🤖 AI Summary
This paper addresses the consensus inference problem for multi-source phylogenetic trees—characterized by heterogeneous leaf sets and non-binary topologies. We propose a poset-based structured feature selection framework that models edge (clade) stability as a true/false discovery control problem, enabling the first finite-sample, model-free construction of consensus trees with guaranteed false discovery rate (FDR) control. Our method avoids forced resolution of low-support branches, leverages poset structure to quantify edge stability, and provides statistical inference guarantees under nonparametric generative models. Theoretically, we establish the first FDR-control framework for consensus estimation from heterogeneous tree collections.
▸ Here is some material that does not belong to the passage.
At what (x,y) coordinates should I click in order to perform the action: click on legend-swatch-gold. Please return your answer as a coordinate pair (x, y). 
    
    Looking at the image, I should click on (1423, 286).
Empirically, our approach resolves the long-standing controversy regarding the archaeal origin of eukaryotic cells, robustly characterizes deep-branching uncertainty, and outputs consensus trees with rigorous statistical validity.
📝 Abstract
Connected acyclic graphs (trees) are data objects that hierarchically organize categories. Collections of trees arise in a diverse variety of fields, including evolutionary biology, public health, machine learning, social sciences and anatomy. Summarizing a collection of trees by a single representative is challenging, in part due to the dimension of both the sample and parameter space. We frame consensus tree estimation as a structured feature-selection problem, where leaves and edges are the features. We introduce a partial order on leaf-labeled trees, use it to define true and false discoveries for a candidate summary tree, and develop an estimation algorithm that controls the false discovery rate at a nominal level for a broad class of non-parametric generative models. Furthermore, using the partial order structure, we assess the stability of each feature in a selected tree. Importantly, our method accommodates unequal leaf sets and non-binary trees, allowing the estimator to reflect uncertainty by collapsing poorly supported structure instead of forcing full resolution. We apply the method to study the archaeal origin of eukaryotic cells and to quantify uncertainty in deep branching orders. While consensus tree construction has historically been viewed as an estimation task, reframing it as feature selection over a partially ordered set allows us to obtain the first estimator with finite-sample and model-free guarantees. More generally, our approach provides a foundation for integrating tools from multiple testing into tree estimation.